You can think of feature flags as a policy-based decision that returns one of many variations. In its simplest form, a flag may be a Boolean decision where a flag is a simple true or false. It may look something like this:
Example policies would be to change the decision the feature flag engine returns based on user tags such as beta_user or performing a canary rollout where the flag returns true for 50% of users and false for the rest.
Bringing it all together
By combining feature flags with your existing bug bounty program, you can significantly reduce your exposure to critical security vulnerabilities.
It's fairly common for researchers to have tagged accounts when participating in bug bounty programs already. This is especially true of private programs on platforms such as HackerOne.
With that machinery in place, you simply make a new rule when evaluating your feature flags so that security researchers will have access to your shiny new changes before the public does.
Targeted feature release
Now that the feature is only returning true for security researchers, there are only a few things left to do:
- Determine a timeline for how long you will leave the feature available only for security researchers.
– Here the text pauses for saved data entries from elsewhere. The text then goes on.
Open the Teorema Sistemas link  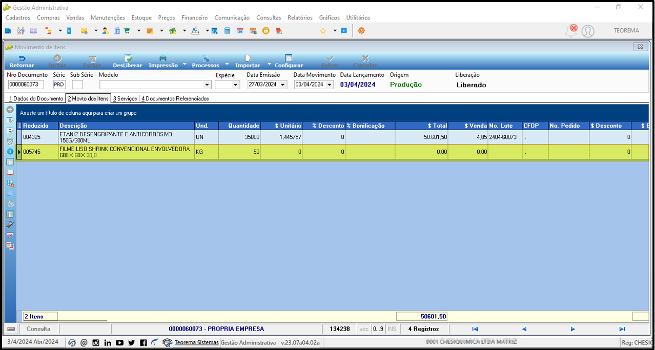tap(196, 342)
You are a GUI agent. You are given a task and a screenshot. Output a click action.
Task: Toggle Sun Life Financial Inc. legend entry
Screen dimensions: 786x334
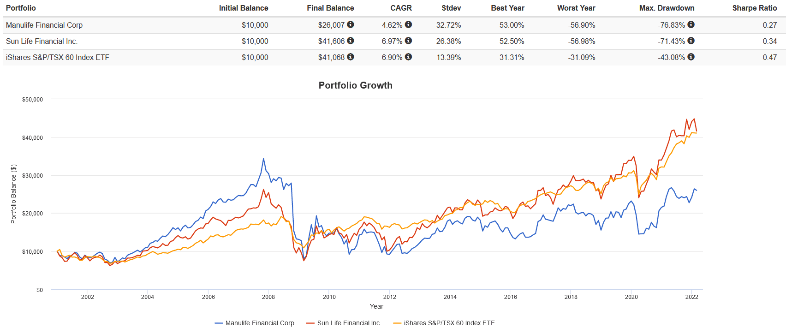coord(349,323)
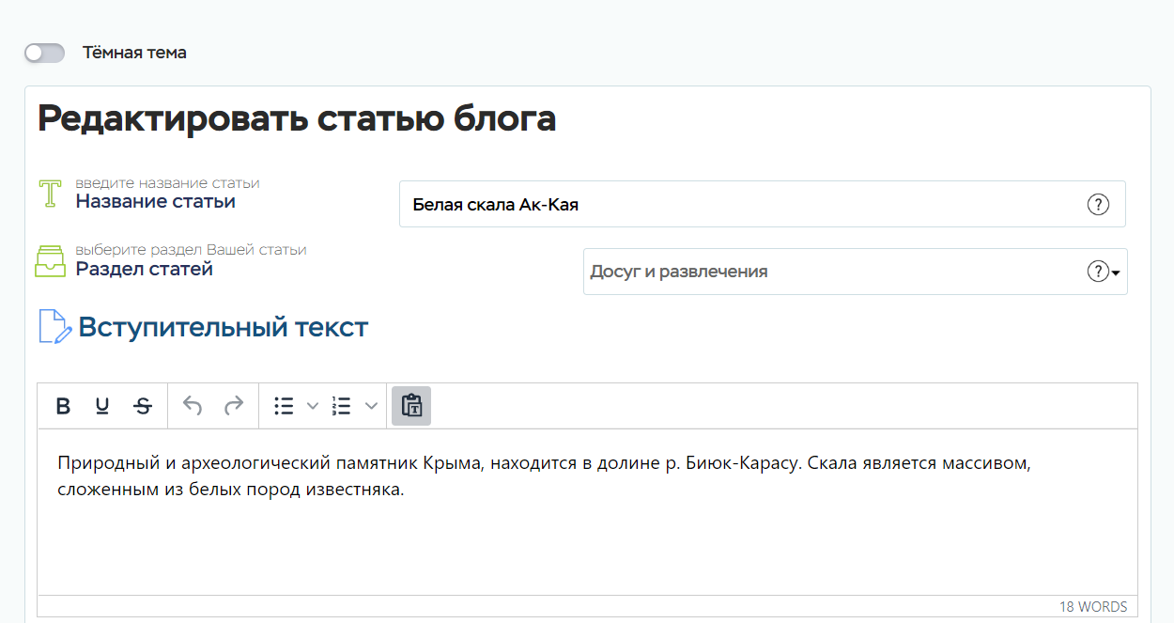
Task: Click the document icon beside Вступительный текст
Action: pyautogui.click(x=54, y=327)
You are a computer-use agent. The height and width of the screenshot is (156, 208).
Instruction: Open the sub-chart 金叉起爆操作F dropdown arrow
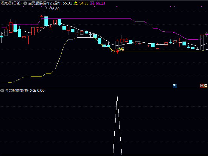[x=2, y=90]
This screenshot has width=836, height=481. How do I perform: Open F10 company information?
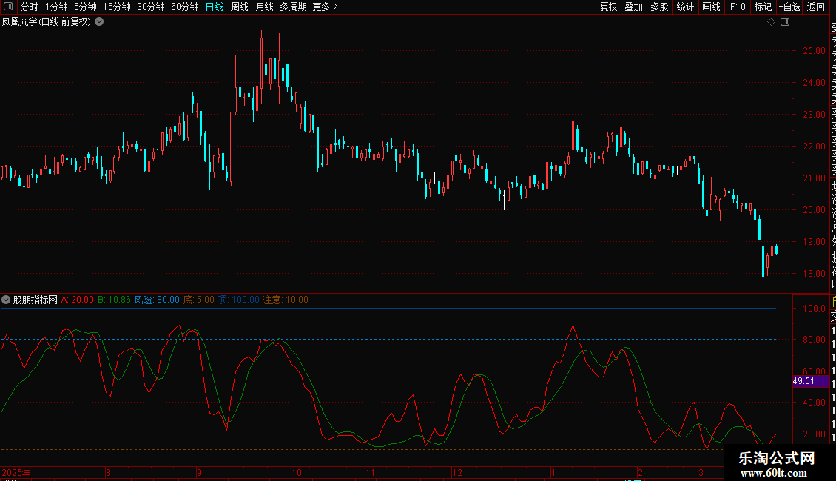738,7
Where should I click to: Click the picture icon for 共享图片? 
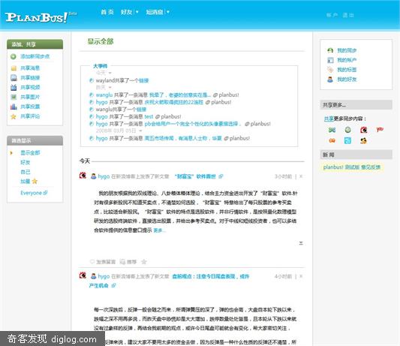[x=14, y=97]
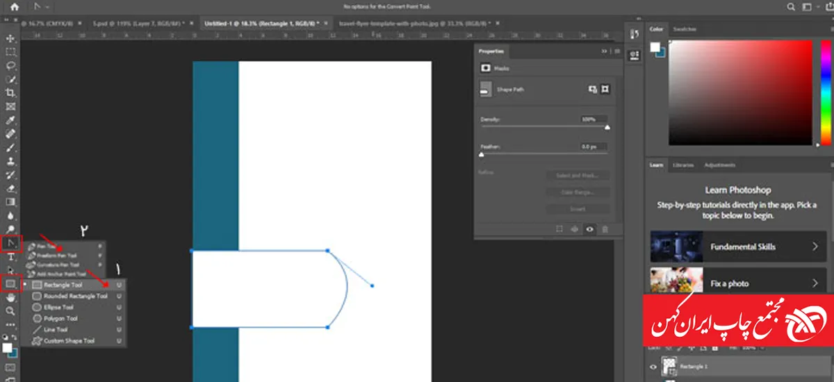Expand the Fundamental Skills tutorial chevron
This screenshot has width=834, height=382.
click(815, 247)
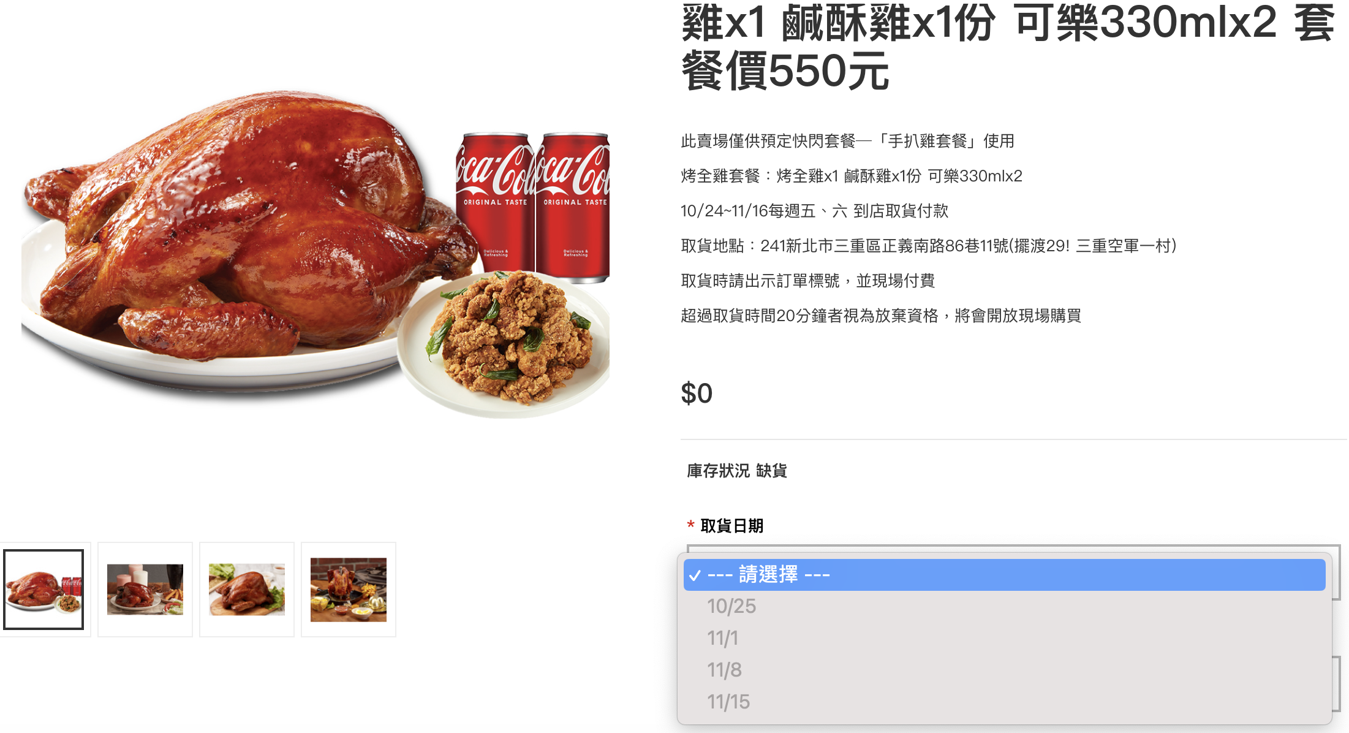This screenshot has height=733, width=1349.
Task: Click the 套餐價550元 product title
Action: [x=1008, y=46]
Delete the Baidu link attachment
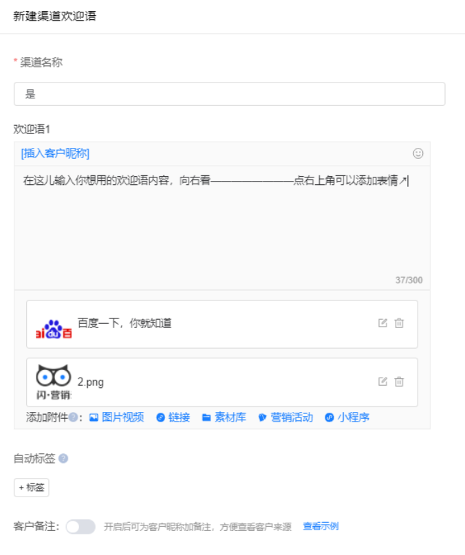Screen dimensions: 465x555 pos(399,323)
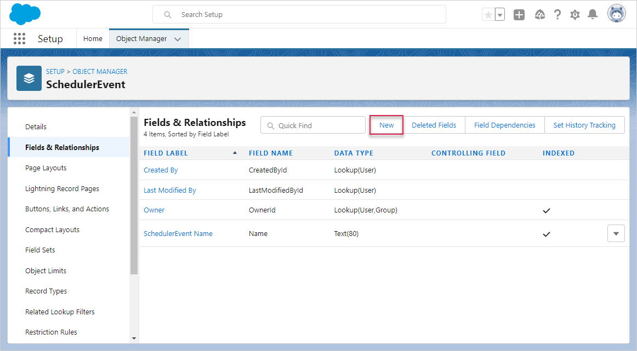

- Communicate with your security, development, and operations team and make sure you have resources available to triage and remediate the reports and maintain good response times on your reports.
- Let the folks who hold the purse strings know that you're expecting a higher number of reports during this time.
- Announce the feature to your bug bounty participants. I'd highly recommend offering a time-bounded bonus payout for all reports related to this new feature to further incentivize researchers to put this young code through the gauntlet.
What have we gained?
For a fairly low cost, you have made great strides in reducing the number of vulnerabilities available for adversaries to find. You have made it so researchers can pen test changes before they become generally available – yet another layer of defense between you and the headlines.